=== EXERCISE INPUTS ===
☆ ☆ ☆ ☆ ☆ ☆ ☆
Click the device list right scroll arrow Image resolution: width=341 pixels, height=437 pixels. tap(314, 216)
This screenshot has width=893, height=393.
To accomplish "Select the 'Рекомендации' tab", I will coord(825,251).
☆ ☆ ☆ ☆ ☆ ☆ ☆
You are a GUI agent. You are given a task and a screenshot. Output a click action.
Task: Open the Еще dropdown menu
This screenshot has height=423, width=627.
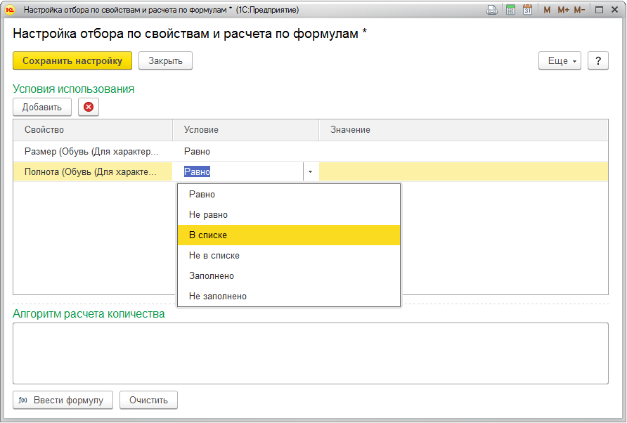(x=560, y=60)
☆ ☆ ☆ ☆ ☆ ☆ ☆
Print the items between the lines holding "You are a GUI" and "(x=560, y=60)", inclusive, with the pictures left out.

You are a GUI agent. You are given a task and a screenshot. Output a click action.
Task: Open the Еще dropdown menu
This screenshot has height=423, width=627.
(x=560, y=60)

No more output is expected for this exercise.